Actualizado 28/03/2016
Lorenzo M. Bujosa Vadell

La luna se asoma entre leves nubes, como testigo asombrado de la noche quieta. Ilumina la plazuela donde la muchedumbre espera atenta. Se hace el silencio. Silencio multitudinario. Callados rostros que esperan con ansia, que ya oyen en la lejanía rumores rítmicos.

Avanza la antigua melodía de Thalberg que llegara algún día por vericuetos ignotos, pero para quedarse como si hubiera nacido aquí. Resuena por callejas estrechas en las que está sólo el paso, la banda y unos pocos cofrades afortunados en este improvisado concierto místico.

Los muros han recuperado un cierto brillo y sobre su pátina longeva la luna envía reflejos caprichosos, porque no todo es austero, ni todo serio, ni siquiera triste. Callado sí. Reflexivo también.

Hay turistas. Claro que hay turistas. Turistas y visitantes. Familiares, amigos y conocidos. Todos aúnan su mirada en el ambiente antiguo y sosegado. Escuchan los sonidos, cada uno con el peso de su historia, con su rítmica cadencia sobrehumana.

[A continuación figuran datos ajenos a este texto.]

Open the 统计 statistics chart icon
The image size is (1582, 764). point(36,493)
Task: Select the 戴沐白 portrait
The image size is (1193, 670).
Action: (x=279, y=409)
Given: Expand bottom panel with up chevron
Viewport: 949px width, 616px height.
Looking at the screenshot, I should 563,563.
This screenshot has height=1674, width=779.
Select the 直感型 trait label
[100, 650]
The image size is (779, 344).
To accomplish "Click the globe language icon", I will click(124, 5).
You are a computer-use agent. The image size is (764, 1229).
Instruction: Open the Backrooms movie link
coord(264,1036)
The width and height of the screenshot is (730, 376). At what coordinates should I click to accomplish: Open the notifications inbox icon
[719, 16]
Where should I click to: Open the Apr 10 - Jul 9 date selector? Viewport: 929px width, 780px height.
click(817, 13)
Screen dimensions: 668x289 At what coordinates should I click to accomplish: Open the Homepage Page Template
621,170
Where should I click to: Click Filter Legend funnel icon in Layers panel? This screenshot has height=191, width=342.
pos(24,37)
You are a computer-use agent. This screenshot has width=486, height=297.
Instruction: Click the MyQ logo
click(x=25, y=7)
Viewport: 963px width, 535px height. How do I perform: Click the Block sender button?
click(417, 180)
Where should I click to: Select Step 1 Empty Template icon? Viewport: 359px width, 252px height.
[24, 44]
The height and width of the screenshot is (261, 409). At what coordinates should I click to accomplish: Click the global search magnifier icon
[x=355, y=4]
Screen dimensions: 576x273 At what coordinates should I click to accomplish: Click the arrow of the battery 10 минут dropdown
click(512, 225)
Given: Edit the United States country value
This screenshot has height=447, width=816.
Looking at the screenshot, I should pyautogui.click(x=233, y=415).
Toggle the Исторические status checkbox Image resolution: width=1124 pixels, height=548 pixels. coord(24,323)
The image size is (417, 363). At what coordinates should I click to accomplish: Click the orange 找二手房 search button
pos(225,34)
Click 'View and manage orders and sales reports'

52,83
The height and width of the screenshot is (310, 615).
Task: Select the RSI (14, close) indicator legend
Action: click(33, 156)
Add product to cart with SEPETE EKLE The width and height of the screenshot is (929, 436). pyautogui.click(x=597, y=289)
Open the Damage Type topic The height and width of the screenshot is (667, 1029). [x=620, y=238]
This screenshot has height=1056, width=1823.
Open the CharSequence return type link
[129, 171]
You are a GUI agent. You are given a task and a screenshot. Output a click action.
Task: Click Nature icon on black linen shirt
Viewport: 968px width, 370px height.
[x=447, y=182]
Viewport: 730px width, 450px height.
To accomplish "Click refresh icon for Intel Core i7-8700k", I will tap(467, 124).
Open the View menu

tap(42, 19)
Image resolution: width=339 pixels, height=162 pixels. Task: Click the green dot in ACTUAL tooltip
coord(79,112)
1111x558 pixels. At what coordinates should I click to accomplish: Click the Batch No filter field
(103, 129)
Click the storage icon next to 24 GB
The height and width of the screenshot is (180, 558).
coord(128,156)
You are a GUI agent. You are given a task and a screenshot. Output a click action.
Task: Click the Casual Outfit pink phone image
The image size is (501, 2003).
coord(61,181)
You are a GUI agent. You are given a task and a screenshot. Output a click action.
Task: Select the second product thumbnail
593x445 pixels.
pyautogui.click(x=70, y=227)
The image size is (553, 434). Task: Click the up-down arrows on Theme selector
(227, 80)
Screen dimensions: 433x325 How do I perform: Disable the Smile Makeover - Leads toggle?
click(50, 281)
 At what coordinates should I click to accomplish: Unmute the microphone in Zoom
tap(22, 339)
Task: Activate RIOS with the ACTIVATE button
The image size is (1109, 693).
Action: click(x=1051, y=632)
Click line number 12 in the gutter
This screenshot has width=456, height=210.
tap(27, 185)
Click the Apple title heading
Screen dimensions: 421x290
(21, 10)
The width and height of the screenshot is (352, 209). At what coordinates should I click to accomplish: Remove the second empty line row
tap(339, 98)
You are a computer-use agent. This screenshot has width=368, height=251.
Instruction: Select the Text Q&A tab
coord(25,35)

La ciudad no es grande, pero ahora lo disimula bien, con sus calles abarrotadas. El ambiente festivo parece adivinar la paciente primavera, que tardará en llegar, pero que ya empieza a desperezarse en los jardines y riberas.

El río pasa alto. Este año ha sido abundante en lluvias y nieves, y ahora pasa veloz hacia tierras más bajas, más cálidas y más ceremoniosas. Pero no más acogedoras. Aquí la vida sigue sus derroteros, con fríos de marzo, lluvias de abril, aires del norte que asaltan en las esquinas, y como pequeños ebanistas van dando figura al carácter. Noble y rústico.

Los aromas de torrijas van sobreponiéndose a las sopas de ajo que trajo la mañana. El barullo que la tolerancia de la larga noche dejó escapar, se volvió solemne. Con solemnidad de andar por casa, cercana, inmediata y antigua. Con los terciopelos negros vistió las calles irregulares del casco histórico, con algunos sobredorados, para resaltar que no es cualquier día. Para acompañar el sufrimiento que es promesa de Pascua.

El rito reitera su tradición en esta tierra medieval y querida, que adopta a los que quieren ser limpios de corazón y vienen abiertos a sentir por todos los poros, a admirar y acoger como propias sus sentidas costumbres seculares.

Y lo consigue, sobre todo porque tiene la extraña virtud de la humildad, y sabe reconocer con profunda sabiduría, que por mucho que las guías digan que es una ciudad, ha sabido mantener incólume su conciencia de pequeño pueblo.